▶ WHAT IS NEEDED: Set out every line of the material below as a Markdown table with the columns Row and Line, numbering the rows and omitting blank lines.

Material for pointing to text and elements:
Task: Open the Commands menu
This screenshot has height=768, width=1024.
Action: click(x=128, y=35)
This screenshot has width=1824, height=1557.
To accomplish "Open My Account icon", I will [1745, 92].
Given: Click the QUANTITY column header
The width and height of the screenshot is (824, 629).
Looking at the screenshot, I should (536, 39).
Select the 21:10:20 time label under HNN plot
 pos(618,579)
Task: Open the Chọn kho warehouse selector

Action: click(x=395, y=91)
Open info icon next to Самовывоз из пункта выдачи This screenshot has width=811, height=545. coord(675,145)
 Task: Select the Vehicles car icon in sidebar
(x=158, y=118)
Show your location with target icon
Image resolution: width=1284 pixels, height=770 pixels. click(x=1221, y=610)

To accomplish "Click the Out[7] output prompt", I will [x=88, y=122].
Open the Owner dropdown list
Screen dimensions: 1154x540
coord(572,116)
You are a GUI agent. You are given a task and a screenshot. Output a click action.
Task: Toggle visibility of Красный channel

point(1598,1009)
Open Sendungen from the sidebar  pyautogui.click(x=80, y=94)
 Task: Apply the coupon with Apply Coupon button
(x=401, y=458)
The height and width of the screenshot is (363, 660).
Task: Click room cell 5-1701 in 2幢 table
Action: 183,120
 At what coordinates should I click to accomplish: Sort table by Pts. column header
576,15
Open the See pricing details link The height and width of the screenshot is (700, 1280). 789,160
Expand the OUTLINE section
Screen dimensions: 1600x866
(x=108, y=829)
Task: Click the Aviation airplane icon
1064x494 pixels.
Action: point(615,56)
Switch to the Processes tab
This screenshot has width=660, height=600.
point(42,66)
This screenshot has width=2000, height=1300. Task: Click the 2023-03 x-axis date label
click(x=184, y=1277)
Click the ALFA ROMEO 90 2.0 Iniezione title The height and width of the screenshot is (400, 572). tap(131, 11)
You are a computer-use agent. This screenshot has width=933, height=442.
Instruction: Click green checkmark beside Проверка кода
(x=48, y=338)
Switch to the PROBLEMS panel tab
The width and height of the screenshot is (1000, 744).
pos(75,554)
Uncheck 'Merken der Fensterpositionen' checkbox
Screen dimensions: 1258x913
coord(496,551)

▶ RESPONSE TO THE EXERCISE:
| Row | Line |
|---|---|
| 1 | Task: Open the Commands menu |
| 2 | This screenshot has height=768, width=1024. |
| 3 | Action: click(x=128, y=35) |
| 4 | This screenshot has width=1824, height=1557. |
| 5 | To accomplish "Open My Account icon", I will [1745, 92]. |
| 6 | Given: Click the QUANTITY column header |
| 7 | The width and height of the screenshot is (824, 629). |
| 8 | Looking at the screenshot, I should (536, 39). |
| 9 | Select the 21:10:20 time label under HNN plot |
| 10 |  pos(618,579) |
| 11 | Task: Open the Chọn kho warehouse selector |
| 12 | Action: click(x=395, y=91) |
| 13 | Open info icon next to Самовывоз из пункта выдачи This screenshot has width=811, height=545. coord(675,145) |
| 14 |  Task: Select the Vehicles car icon in sidebar |
| 15 | (x=158, y=118) |
| 16 | Show your location with target icon |
| 17 | Image resolution: width=1284 pixels, height=770 pixels. click(x=1221, y=610) |
| 18 | To accomplish "Click the Out[7] output prompt", I will [x=88, y=122]. |
| 19 | Open the Owner dropdown list |
| 20 | Screen dimensions: 1154x540 |
| 21 | coord(572,116) |
| 22 | You are a GUI agent. You are given a task and a screenshot. Output a click action. |
| 23 | Task: Toggle visibility of Красный channel |
| 24 | point(1598,1009) |
| 25 | Open Sendungen from the sidebar  pyautogui.click(x=80, y=94) |
| 26 |  Task: Apply the coupon with Apply Coupon button |
| 27 | (x=401, y=458) |
| 28 | The height and width of the screenshot is (363, 660). |
| 29 | Task: Click room cell 5-1701 in 2幢 table |
| 30 | Action: 183,120 |
| 31 |  At what coordinates should I click to accomplish: Sort table by Pts. column header |
| 32 | 576,15 |
| 33 | Open the See pricing details link The height and width of the screenshot is (700, 1280). 789,160 |
| 34 | Expand the OUTLINE section |
| 35 | Screen dimensions: 1600x866 |
| 36 | (x=108, y=829) |
| 37 | Task: Click the Aviation airplane icon |
| 38 | 1064x494 pixels. |
| 39 | Action: point(615,56) |
| 40 | Switch to the Processes tab |
| 41 | This screenshot has width=660, height=600. |
| 42 | point(42,66) |
| 43 | This screenshot has width=2000, height=1300. Task: Click the 2023-03 x-axis date label |
| 44 | click(x=184, y=1277) |
| 45 | Click the ALFA ROMEO 90 2.0 Iniezione title The height and width of the screenshot is (400, 572). tap(131, 11) |
| 46 | You are a computer-use agent. This screenshot has width=933, height=442. |
| 47 | Instruction: Click green checkmark beside Проверка кода |
| 48 | (x=48, y=338) |
| 49 | Switch to the PROBLEMS panel tab |
| 50 | The width and height of the screenshot is (1000, 744). |
| 51 | pos(75,554) |
| 52 | Uncheck 'Merken der Fensterpositionen' checkbox |
| 53 | Screen dimensions: 1258x913 |
| 54 | coord(496,551) |